Non mancano le richieste dagli italiani all'estero. Australia, Dubai, Germania, Inghilterra, Libano e Messico sono solo alcuni degli Stati da cui sono arrivati appelli di aiuto. A spaventare è soprattutto la gestione diversa della pandemia e in molti casi la negazione della sua esistenza da parte dei concittadini. Questo comportamento è da considerarsi un meccanismo di difesa. "Molta gente nega la situazione perché ha talmente tanta paura che l'unico modo per difendersi è dire che non esiste un pericolo. La ricerca del complotto, atteggiamento paranoico e persecutorio, è dovuta al dover individuare i buoni e i cattivi. C'è bisogno di avere qualcuno da accusare perché accettare l'idea che esista un pericolo e che bisogna stare attenti è troppo. Farlo richiede un ampio livello di maturità. Dobbiamo capire che c'è un rischio, che dobbiamo proteggerci ed è nostra responsabilità farlo". Allo stesso tempo contro i negazionisti si innesca la sindrome del giustiziere: "Pensiamo alla rissa al supermercato di Crema. In quel caso si attiva in noi la volontà di ricoprire il ruolo del giustiziere dove se vedo che uno non rispetta le norme, mi arrabbio".

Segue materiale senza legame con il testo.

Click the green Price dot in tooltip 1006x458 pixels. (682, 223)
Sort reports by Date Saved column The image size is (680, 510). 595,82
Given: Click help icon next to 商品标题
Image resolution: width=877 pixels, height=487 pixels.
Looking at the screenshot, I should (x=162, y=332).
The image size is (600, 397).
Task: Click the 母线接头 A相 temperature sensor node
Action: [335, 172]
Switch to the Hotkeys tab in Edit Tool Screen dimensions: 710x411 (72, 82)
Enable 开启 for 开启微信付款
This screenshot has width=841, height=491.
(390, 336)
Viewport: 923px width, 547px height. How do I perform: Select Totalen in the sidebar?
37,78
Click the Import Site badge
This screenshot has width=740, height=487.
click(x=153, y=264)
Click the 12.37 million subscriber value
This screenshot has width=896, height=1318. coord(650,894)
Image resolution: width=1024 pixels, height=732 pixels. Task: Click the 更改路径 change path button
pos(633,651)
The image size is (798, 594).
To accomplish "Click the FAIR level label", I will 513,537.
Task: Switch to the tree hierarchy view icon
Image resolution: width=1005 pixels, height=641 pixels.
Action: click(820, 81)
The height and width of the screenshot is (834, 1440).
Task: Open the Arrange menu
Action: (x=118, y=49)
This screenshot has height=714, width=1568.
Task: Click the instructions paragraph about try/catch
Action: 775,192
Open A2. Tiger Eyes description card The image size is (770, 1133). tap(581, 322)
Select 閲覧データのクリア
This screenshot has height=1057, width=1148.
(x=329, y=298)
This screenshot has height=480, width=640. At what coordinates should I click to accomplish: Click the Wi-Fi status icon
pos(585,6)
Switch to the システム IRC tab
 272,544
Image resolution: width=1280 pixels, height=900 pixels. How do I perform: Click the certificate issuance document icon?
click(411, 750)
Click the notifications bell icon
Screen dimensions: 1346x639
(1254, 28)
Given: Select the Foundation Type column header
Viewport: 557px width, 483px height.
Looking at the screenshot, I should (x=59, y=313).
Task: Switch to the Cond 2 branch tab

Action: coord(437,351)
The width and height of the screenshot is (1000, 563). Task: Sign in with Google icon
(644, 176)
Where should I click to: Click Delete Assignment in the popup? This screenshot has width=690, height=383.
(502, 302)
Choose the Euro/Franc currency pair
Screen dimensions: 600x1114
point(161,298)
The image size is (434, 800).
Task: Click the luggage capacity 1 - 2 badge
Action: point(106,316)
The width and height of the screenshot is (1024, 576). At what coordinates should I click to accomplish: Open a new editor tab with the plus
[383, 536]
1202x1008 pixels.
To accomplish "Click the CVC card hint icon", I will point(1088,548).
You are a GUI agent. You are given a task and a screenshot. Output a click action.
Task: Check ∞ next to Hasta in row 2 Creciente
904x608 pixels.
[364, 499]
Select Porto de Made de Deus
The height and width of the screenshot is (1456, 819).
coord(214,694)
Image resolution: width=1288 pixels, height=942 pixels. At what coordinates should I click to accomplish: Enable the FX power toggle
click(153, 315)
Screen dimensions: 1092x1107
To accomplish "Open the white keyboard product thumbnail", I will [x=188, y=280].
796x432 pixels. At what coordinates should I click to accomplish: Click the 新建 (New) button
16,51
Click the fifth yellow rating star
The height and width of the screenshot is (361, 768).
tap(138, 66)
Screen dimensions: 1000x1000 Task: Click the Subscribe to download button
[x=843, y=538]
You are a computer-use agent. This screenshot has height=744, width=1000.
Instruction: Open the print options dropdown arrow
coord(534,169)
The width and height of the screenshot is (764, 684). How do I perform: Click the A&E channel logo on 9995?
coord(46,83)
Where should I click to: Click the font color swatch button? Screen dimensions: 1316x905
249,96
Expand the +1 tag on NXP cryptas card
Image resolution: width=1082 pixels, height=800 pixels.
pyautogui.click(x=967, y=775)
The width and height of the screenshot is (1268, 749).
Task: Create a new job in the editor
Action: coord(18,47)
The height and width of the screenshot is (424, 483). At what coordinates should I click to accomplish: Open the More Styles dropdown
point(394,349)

Che cos'è uno psicologo dell'emergenza?

Come funziona quindi lo psicologo dell'emergenza? Questa figura si rivolge a quelle vittime che hanno subito un trauma generato da un evento catastrofico. Utilizza quindi un insieme di tecniche d'intervento e di modelli di "inquadramento degli eventi cognitivi, emotivi, relazionali e psicosociali tipici dell’emergenza in situazioni di crisi" come i Cism (dispositivi di protezione individuale psicologici) che in un certo senso immunizzano le persone aiutandole a compiere passi concreti per il recupero del normale ritmo di vita. Tra le vittime non solo quelle elencate precedentemente, ma anche molti soccorritori. Il metodo del Sipem prevede inoltre l'intervisione tra colleghi: "Si parla di un caso e delle emozioni che sono state provate – spiega Brivio -. In questo periodo ci sono stati alcuni colleghi che magari hanno avuto un lutto e sentire una persona parlare di una perdita, magari simile alla tua, ti porta a interiorizzare in modo diverso e per questo è importante confrontarsi con altri colleghi che possono aiutarti". Per contattare uno psicologo dell'emergenza basta inviare una email a sipemsoslombardia@gmail.com lasciando un recapito telefonico o scrivendo magari un messaggio così da essere contattati entro 48 ore. La persona poi sarà richiamata da una psicologa che imposterà un piano di intervento a seconda dei bisogni emersi nei colloqui o in video chiamata.